Chapter 22 #3
“Well?” she yelled, feinting a physical taunt by stepping forward with a stomp. “Get to work, you scurvy dogs!”
Men moved to rush around in confusion, nearly bumping into each other in frantic steps. Her crew, with faces of humour, quickly stepped in to take charge and direct them. Even Mr Smith and Naeem stepped down to assist, leaving Alister alone with Rosetta.
He got to watch her take in the reality that this ship was hers now.
She turned and walked to the helm, brushing her fingertips over the well-polished wheel. Then she clutched two of the eight handles firmly, squeezing them so tightly he thought she was trying to break them.
“I have waited so long for this day,” she murmured.
He wasn’t sure if it was to herself or to him. “Your father was never a sailor on this ship, was he?”
She shook her head. “No. My brother was.”
“That wasn’t enough for you to know this ship inside and out. You knew this ship because Theodore brought you on it.”
“Partially,” she admitted, slowly shifting her eyes away from the wheel to his face. “My father was a businessman like Mr Smith. He designed this boat.”

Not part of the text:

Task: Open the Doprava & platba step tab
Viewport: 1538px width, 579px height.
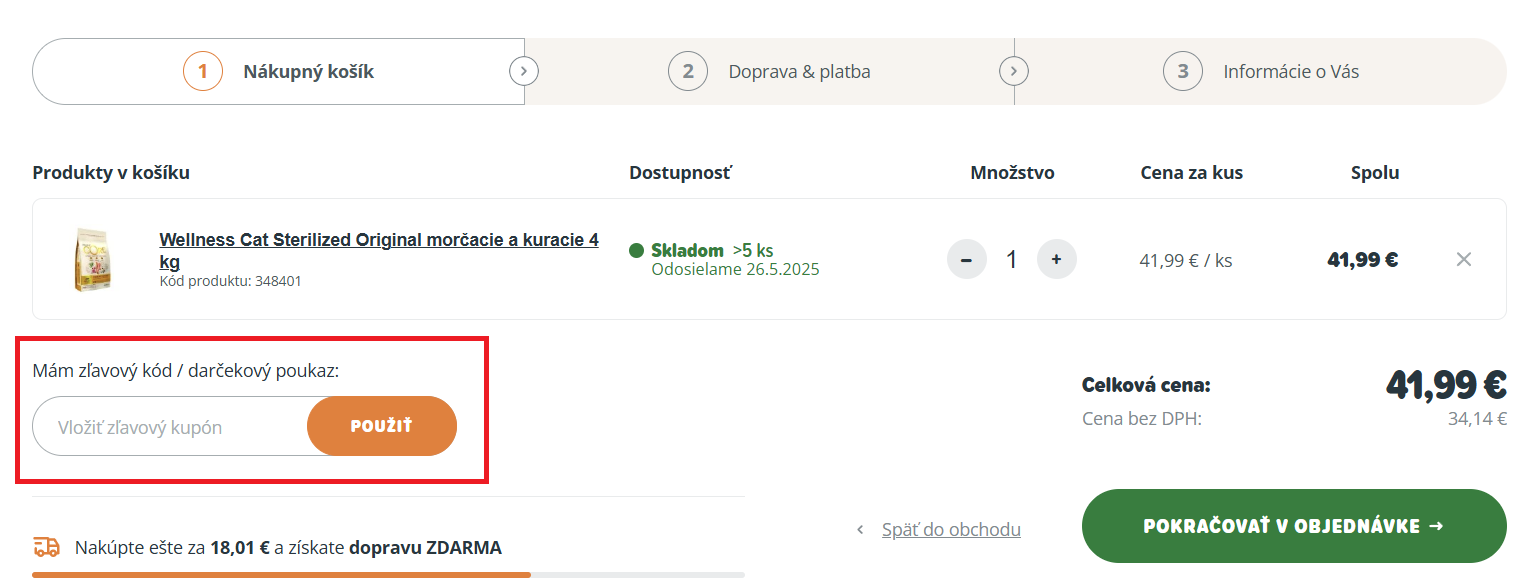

“Your father helped build it?”
“No, Alister. He designed it.” A small, sad smile filled her features as she stared forward. “I am the Laughing Siren.”
Her eyes trailed over the railings, the sails, just as he did the same with an unnerved hint to his gaze.
“He told me when he had it made that I was the inspiration. When he had the mermaid carved at the front of the ship, it was because he loved the way I laughed when I was truly happy. He said I had a wonderful laugh.”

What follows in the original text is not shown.